Let, there are ‘n’ tasks that comprise a job that needs to be completed in an assembly line and the corresponding time of completion be tj (j = 0 to n). The order of processing is partially controlled by certain constraints called as the ‘precedence’ that are not to be violated. This defines the tasks that need to be completed before starting a particular task. The tasks are carried out in different work stations that are to be balanced to the possible extent. The maximum time to be spent in a work station defines the ‘cycle time, c.’ The cycle time being constant, the objective is to minimize the number of work stations, m*.

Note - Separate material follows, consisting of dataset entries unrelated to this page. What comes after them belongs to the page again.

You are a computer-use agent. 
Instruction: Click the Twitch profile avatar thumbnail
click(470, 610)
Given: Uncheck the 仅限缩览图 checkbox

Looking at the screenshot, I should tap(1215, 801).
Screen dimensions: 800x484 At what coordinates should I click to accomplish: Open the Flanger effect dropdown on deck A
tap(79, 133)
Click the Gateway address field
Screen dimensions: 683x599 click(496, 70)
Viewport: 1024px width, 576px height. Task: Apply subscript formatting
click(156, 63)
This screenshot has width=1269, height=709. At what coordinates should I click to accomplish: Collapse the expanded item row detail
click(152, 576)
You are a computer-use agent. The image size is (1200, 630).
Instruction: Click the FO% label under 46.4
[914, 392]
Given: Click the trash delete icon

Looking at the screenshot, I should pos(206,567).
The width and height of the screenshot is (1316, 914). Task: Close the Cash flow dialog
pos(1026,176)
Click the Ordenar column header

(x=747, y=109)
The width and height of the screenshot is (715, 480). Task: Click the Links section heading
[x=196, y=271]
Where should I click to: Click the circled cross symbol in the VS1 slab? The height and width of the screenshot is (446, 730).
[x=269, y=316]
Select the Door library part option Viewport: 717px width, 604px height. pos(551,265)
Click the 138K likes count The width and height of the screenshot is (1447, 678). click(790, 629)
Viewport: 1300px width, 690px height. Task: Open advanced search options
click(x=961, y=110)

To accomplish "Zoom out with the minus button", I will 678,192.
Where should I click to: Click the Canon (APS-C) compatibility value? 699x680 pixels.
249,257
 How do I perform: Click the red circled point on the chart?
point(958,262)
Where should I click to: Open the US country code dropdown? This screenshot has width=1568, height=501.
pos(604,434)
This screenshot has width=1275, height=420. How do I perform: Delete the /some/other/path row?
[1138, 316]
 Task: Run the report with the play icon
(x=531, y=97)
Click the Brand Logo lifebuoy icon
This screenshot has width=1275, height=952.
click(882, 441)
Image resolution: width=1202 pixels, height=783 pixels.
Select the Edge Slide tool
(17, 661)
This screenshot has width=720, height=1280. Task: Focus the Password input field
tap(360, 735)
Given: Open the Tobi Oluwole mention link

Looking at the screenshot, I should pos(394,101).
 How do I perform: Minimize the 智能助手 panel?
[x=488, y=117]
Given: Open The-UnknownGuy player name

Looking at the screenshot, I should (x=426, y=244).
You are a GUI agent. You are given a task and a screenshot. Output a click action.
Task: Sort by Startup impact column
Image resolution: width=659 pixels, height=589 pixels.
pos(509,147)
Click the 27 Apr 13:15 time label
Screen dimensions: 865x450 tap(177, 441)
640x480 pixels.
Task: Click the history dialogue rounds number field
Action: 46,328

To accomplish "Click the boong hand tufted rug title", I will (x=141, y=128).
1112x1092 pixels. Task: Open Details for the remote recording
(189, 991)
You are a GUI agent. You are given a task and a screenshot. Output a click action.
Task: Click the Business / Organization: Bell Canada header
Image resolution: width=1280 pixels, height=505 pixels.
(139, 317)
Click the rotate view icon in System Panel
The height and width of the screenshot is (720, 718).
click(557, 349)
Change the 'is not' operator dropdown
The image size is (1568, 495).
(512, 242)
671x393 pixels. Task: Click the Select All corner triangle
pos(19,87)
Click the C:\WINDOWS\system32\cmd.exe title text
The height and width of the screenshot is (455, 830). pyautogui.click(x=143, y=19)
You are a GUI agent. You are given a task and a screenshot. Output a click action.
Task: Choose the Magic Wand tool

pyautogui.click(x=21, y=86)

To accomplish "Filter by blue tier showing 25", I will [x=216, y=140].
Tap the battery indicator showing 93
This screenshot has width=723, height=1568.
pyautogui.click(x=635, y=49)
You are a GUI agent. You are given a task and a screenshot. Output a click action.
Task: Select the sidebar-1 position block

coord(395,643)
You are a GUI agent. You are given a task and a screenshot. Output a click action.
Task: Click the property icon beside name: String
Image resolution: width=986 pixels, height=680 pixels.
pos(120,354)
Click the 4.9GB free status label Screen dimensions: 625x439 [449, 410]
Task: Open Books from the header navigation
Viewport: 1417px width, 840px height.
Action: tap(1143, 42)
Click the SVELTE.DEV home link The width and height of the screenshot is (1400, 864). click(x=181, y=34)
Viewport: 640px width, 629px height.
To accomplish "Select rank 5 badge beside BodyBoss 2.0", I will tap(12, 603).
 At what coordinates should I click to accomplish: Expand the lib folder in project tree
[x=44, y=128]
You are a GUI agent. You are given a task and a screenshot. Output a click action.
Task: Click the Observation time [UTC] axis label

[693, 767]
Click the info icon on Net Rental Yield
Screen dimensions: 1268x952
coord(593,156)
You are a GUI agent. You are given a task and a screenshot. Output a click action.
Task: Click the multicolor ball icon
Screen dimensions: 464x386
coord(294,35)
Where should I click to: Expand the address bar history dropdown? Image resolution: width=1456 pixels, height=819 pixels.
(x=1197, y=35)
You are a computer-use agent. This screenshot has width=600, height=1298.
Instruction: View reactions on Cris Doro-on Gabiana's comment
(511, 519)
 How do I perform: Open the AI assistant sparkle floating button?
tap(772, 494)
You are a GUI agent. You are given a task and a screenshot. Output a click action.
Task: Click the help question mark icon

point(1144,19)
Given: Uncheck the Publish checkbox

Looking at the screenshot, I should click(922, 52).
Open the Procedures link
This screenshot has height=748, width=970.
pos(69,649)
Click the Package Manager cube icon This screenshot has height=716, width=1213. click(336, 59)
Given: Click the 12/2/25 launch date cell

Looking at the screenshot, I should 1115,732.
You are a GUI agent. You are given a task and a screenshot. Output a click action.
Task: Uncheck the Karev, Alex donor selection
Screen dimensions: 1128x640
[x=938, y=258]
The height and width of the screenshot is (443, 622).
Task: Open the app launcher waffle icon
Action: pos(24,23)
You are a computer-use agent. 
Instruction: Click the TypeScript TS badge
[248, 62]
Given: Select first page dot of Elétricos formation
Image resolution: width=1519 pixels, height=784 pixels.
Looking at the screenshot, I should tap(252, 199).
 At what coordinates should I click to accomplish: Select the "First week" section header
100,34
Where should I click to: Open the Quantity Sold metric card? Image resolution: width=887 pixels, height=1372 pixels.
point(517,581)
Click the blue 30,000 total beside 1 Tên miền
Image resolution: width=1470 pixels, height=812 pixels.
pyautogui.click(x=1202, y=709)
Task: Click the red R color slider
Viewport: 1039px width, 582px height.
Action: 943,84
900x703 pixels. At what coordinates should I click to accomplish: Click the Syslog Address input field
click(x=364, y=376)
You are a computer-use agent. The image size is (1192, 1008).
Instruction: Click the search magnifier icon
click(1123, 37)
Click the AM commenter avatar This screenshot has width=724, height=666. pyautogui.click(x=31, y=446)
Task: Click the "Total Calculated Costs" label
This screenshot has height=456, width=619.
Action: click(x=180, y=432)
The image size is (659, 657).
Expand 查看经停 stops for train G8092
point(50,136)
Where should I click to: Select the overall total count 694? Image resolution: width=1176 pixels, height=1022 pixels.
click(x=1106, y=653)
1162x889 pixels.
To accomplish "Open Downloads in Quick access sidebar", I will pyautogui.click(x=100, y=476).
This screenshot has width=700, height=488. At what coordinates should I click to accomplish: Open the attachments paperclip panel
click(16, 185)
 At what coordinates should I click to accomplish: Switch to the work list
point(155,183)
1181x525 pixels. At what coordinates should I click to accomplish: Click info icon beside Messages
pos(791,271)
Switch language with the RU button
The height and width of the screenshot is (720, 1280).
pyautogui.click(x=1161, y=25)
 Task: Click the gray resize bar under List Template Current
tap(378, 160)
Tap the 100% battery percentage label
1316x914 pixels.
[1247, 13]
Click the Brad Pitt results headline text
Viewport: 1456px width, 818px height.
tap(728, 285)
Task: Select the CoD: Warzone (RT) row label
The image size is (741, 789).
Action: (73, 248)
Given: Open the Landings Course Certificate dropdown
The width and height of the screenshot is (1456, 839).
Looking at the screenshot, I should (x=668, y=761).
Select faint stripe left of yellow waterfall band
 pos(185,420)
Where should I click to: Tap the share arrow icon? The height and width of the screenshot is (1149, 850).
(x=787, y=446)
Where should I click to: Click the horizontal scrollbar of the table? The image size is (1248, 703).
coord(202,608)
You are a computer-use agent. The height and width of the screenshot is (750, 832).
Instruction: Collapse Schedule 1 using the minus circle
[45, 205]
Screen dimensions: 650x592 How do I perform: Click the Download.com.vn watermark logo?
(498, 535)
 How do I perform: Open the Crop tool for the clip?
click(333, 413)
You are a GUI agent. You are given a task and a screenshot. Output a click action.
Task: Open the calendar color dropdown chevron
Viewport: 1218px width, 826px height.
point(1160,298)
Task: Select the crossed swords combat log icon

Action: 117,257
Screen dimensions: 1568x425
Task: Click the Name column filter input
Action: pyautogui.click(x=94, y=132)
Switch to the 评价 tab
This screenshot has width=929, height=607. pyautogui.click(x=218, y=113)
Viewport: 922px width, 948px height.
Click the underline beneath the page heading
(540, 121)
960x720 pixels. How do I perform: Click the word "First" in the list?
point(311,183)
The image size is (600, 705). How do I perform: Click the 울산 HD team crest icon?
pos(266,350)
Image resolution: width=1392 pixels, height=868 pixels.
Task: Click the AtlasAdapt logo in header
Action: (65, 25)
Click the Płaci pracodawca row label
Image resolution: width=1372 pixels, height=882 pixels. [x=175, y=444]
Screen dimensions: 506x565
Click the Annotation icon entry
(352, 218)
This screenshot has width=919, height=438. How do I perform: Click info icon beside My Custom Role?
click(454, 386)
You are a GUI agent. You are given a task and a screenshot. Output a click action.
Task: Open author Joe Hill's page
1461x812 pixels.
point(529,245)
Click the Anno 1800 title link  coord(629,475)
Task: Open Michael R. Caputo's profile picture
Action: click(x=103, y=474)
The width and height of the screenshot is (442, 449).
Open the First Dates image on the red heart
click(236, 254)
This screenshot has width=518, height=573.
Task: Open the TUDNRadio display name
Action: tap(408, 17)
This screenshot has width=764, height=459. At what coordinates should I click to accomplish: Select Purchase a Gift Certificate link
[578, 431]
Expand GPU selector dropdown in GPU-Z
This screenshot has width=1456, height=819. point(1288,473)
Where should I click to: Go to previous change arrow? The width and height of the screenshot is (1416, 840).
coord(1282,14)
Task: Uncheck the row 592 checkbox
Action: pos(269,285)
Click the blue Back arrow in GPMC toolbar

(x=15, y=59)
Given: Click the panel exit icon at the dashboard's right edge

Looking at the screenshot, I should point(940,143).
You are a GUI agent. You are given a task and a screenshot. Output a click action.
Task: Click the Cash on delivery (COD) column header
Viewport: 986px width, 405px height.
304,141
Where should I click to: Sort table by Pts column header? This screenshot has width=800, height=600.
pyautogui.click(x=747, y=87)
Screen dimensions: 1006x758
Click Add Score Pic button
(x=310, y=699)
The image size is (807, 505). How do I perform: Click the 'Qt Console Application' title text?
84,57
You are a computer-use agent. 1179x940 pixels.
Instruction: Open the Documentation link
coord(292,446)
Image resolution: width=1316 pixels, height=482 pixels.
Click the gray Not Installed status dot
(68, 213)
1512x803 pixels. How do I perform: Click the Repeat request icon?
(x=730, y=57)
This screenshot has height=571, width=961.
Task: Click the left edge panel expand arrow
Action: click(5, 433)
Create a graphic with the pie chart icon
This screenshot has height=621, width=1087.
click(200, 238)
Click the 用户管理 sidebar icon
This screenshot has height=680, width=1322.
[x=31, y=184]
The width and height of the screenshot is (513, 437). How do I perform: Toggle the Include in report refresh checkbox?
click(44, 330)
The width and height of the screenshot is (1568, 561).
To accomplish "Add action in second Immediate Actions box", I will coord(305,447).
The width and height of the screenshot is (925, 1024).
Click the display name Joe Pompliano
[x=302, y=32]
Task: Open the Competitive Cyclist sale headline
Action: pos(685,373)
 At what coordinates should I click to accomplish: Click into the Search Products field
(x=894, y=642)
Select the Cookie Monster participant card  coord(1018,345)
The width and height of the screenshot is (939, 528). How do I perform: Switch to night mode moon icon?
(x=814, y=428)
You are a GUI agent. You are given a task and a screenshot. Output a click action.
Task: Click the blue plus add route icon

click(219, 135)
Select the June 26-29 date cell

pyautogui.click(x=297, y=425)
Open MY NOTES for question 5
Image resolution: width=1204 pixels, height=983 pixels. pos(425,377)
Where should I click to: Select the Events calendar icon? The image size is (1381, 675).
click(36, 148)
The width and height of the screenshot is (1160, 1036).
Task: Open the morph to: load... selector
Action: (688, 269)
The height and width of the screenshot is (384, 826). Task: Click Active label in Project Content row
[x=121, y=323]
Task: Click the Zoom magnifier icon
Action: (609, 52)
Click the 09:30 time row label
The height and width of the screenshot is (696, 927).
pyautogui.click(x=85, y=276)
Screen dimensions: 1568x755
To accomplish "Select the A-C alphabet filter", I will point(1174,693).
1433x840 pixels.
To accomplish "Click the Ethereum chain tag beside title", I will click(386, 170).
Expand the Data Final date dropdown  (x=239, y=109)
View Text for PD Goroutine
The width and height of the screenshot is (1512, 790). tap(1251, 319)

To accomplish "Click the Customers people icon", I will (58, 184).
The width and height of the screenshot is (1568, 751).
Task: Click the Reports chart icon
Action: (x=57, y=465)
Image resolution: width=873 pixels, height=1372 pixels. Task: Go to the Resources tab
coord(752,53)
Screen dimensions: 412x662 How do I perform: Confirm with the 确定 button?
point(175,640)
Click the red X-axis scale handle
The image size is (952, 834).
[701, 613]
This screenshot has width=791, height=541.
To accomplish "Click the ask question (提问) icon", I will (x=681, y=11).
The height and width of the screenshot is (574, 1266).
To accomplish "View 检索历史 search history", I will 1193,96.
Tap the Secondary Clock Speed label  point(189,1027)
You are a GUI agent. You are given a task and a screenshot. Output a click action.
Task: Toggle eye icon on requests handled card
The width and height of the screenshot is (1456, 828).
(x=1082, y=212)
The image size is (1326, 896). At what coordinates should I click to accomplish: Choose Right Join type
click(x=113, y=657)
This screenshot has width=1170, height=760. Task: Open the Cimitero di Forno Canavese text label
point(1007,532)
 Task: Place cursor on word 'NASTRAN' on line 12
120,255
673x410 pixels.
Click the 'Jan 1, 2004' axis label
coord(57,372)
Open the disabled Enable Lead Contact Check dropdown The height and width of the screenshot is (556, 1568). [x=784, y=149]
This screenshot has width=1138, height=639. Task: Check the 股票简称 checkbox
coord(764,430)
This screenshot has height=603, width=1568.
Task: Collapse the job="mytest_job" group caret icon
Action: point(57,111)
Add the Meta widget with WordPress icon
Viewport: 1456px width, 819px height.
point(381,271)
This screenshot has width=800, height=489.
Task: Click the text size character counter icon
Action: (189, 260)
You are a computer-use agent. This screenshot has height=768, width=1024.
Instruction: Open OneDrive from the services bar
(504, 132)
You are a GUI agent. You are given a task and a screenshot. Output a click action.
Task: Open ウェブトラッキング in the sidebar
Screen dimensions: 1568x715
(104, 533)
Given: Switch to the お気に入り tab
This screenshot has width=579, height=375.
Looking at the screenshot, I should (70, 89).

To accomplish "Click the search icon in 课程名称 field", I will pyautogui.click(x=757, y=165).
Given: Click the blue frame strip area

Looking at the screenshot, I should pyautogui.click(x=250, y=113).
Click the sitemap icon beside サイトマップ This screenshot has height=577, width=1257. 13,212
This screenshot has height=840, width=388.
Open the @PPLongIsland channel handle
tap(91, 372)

The solution procedures include exact methods and heuristic methods. The exact methods are not suitable for larger problems as the computation time grows exponentially with the problem size. SALBP-1 are NP hard [1] and hence, efficient heuristics are required to solve within a reasonable time period. As a result, researchers have developed many efficient heuristic methods over the years.

Positional weight method [2], procedure based on number of predecessors [3], heuristic using trade and transfer [4], heuristic of Hackman et al. [5], precedence matrix method proposed by Hoffmann [6] are a few efficient heuristic methods proposed during earlier periods of research. Many heuristics are available in the literature based on simple as well as combined priority rules. It is generally accepted that Hoffmann’s algorithm is still one of the best simple algorithms in this domain, at the cost of execution time.

In the next level, branch and bound method, dynamic programming and evolutionary algorithms are used by many to refine the accuracy of heuristics. Most of the evolutionary algorithms take the results from the simple heuristics as their seed solutions and proceed.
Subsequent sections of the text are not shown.